This Is What the Fastest Growing Emerging Economies Have in Common

By 2030, emerging markets will account for 62% of total growth in global consumption, the equivalent of $15.5 trillion in spending. But some countries are developing more quickly than others.

Anu Madgavkar, a partner at McKinsey Global Institute, the business and economics research arm of consulting firm McKinsey, evaluated nearly 70 countries to identify the “overachievers” in emerging markets. Her team found that seven nations—China, South Korea, Singapore, Hong Kong, Malaysia, Indonesia, and Thailand—all had at least 3.5% real GDP growth per capita year-over-year for the past 50 years.

Meanwhile, another 11 countries did well enough to get honorable mention by achieving per capita GDP growth of at least 5% for 20 years. Those countries include India, Vietnam, Kazakhstan, Uzbekistan, Ethiopia, Laos, Myanmar, Turkmenistan, Cambodia, Belarus, and Azerbaijan.

“These 18 really stood apart from the rest,” Madgavkar said at Fortune’s Global Forum conference in Toronto on Tuesday.

Several common factors explain the rapid growth in these countries, she said.

First was the ability for citizens to save and invest at very high rates. Second was the productivity gains that came from improved management practices and more advanced technology paired with the creation of institutions that could better support and enable growth and competition in important areas like infrastructure, according to Madgavkar.

She says that a couple of things differentiated the 18 countries named in the report from the others. They were governments assisting growth in these emerging markets and building consensus around a national economic vision.

“It’s not that all the outperformers were the same in this regard,” she said. “But there was this theme of actually setting an agenda and then figuring out what it would take to get private enterprise.”

Madgavkar noted a cluster effect to the top performing emerging markets, especially in Asia, as countries grow alongside each other.
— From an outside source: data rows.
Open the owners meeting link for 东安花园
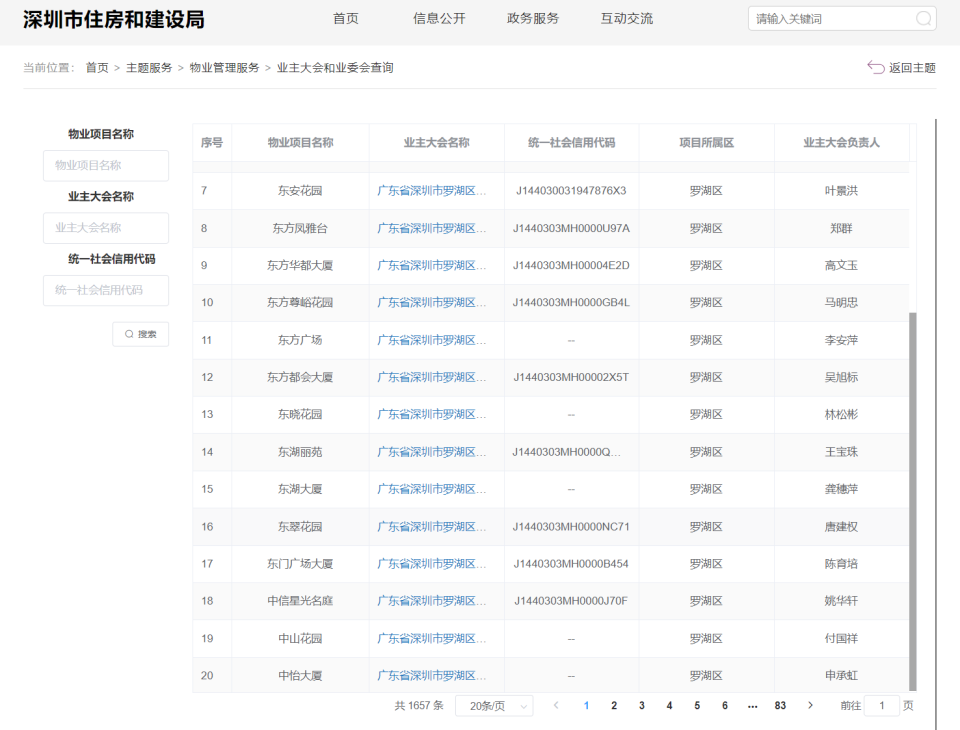 (436, 190)
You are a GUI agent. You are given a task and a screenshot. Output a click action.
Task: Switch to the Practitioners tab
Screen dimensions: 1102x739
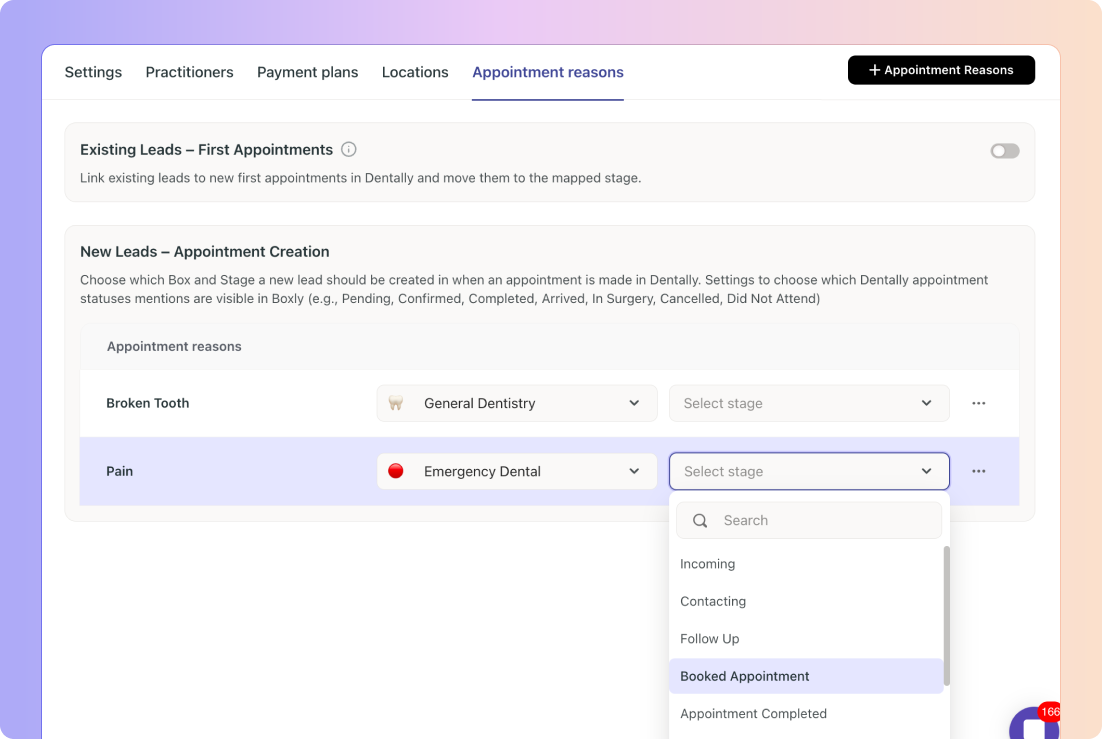(x=189, y=72)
However, she pointed to Ethiopia as an exception—it’s the only African nation on the list—and a model that other emerging economies could copy.

Looking forward, Madgavkar said trends like automation could benefit growing economies, where there is still room to increase manufacturing production.

Madgavkar also pointed to trade among top performing countries—especially between China and other emerging markets—as an opportunity for further economic expansion.

“The ability for these outperformers to continue to create the environment where large firms can globalize and grow out—I think that’s going to be a critical factor,” Madgavkar said.